(Records excerpted from a collection)
-- start --
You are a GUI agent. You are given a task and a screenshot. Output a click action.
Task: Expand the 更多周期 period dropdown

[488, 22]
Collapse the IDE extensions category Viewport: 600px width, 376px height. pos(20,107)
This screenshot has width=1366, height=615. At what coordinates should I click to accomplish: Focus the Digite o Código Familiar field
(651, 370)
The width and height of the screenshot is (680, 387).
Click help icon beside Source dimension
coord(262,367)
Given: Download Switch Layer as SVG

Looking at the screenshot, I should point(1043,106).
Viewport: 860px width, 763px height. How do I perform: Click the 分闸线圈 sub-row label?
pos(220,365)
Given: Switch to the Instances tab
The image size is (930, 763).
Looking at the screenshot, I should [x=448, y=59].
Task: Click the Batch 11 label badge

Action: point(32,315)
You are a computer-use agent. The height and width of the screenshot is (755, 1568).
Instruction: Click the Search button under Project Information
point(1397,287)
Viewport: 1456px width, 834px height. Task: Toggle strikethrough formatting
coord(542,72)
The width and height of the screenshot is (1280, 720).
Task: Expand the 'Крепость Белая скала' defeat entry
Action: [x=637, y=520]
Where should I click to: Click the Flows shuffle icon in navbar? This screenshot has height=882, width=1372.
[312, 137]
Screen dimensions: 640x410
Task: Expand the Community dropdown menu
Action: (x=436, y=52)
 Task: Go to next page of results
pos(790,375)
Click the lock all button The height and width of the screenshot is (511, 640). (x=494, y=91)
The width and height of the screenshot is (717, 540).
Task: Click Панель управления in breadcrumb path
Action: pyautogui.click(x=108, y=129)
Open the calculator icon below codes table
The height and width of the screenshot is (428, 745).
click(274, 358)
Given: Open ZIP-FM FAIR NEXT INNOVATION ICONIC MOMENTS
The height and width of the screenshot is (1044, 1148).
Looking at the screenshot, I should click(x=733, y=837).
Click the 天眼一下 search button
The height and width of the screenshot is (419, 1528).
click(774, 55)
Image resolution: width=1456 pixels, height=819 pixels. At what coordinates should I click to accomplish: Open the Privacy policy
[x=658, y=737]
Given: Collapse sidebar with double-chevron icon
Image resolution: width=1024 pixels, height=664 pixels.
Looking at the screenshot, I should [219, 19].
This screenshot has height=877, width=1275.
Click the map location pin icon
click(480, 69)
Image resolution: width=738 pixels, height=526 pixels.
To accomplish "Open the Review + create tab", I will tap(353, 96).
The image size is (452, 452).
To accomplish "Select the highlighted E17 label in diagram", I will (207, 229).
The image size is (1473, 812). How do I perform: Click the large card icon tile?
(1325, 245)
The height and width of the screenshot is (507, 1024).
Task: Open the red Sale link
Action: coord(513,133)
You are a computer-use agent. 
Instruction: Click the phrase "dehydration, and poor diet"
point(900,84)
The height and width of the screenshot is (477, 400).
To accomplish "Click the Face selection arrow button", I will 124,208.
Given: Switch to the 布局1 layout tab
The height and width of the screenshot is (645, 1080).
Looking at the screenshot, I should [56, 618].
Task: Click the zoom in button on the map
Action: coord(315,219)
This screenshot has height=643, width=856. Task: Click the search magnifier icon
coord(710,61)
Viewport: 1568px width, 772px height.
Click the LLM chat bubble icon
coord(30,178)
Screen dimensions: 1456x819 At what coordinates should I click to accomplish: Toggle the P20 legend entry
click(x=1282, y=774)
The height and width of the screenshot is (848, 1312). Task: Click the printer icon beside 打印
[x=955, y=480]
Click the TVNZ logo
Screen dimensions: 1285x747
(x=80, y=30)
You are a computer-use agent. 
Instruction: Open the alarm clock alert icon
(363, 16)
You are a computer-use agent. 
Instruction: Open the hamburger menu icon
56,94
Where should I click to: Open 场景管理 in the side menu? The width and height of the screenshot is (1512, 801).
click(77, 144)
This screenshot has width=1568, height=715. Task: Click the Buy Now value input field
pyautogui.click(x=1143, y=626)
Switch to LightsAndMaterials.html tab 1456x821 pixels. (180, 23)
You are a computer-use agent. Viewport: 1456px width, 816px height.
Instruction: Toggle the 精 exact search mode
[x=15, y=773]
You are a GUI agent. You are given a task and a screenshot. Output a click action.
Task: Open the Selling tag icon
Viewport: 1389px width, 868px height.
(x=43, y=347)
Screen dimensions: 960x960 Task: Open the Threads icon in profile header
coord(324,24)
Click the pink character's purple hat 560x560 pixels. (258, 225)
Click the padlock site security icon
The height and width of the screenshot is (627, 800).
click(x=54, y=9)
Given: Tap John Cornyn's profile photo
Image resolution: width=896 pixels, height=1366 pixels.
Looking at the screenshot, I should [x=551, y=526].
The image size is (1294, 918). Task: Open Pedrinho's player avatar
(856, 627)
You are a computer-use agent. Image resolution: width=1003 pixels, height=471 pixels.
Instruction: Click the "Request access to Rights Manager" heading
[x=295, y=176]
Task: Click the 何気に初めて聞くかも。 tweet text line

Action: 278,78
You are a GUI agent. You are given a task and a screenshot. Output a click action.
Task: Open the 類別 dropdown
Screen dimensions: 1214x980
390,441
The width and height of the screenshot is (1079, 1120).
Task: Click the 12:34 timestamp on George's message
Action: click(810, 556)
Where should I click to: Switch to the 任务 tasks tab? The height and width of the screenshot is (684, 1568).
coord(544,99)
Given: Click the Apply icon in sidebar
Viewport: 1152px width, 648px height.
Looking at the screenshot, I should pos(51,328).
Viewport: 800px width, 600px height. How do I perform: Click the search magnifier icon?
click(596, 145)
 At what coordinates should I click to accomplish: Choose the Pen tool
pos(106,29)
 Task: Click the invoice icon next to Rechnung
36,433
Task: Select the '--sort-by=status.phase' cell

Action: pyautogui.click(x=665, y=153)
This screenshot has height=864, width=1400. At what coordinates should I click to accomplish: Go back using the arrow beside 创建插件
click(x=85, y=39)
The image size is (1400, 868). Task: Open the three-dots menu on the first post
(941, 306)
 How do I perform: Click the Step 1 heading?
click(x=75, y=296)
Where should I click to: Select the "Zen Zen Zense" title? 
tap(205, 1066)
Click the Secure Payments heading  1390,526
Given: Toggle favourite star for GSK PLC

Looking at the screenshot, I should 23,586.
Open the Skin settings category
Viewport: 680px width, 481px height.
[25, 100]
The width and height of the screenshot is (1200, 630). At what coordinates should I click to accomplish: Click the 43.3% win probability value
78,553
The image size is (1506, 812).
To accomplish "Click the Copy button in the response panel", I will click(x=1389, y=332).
-- end --
| Problem |
Copy out the items from the line with "Viewport: 860px width, 763px" up to and including the line with "Looking at the screenshot, I should [219, 19].", reproducing each line unchanged.

| Output for this task |
Viewport: 860px width, 763px height. How do I perform: Click the 分闸线圈 sub-row label?
pos(220,365)
Given: Switch to the Instances tab
The image size is (930, 763).
Looking at the screenshot, I should [x=448, y=59].
Task: Click the Batch 11 label badge

Action: point(32,315)
You are a computer-use agent. The height and width of the screenshot is (755, 1568).
Instruction: Click the Search button under Project Information
point(1397,287)
Viewport: 1456px width, 834px height. Task: Toggle strikethrough formatting
coord(542,72)
The width and height of the screenshot is (1280, 720).
Task: Expand the 'Крепость Белая скала' defeat entry
Action: [x=637, y=520]
Where should I click to: Click the Flows shuffle icon in navbar? This screenshot has height=882, width=1372.
[312, 137]
Screen dimensions: 640x410
Task: Expand the Community dropdown menu
Action: (x=436, y=52)
 Task: Go to next page of results
pos(790,375)
Click the lock all button The height and width of the screenshot is (511, 640). (x=494, y=91)
The width and height of the screenshot is (717, 540).
Task: Click Панель управления in breadcrumb path
Action: pyautogui.click(x=108, y=129)
Open the calculator icon below codes table
The height and width of the screenshot is (428, 745).
click(274, 358)
Given: Open ZIP-FM FAIR NEXT INNOVATION ICONIC MOMENTS
The height and width of the screenshot is (1044, 1148).
Looking at the screenshot, I should click(x=733, y=837).
Click the 天眼一下 search button
The height and width of the screenshot is (419, 1528).
click(774, 55)
Image resolution: width=1456 pixels, height=819 pixels. At what coordinates should I click to accomplish: Open the Privacy policy
[x=658, y=737]
Given: Collapse sidebar with double-chevron icon
Image resolution: width=1024 pixels, height=664 pixels.
Looking at the screenshot, I should [219, 19].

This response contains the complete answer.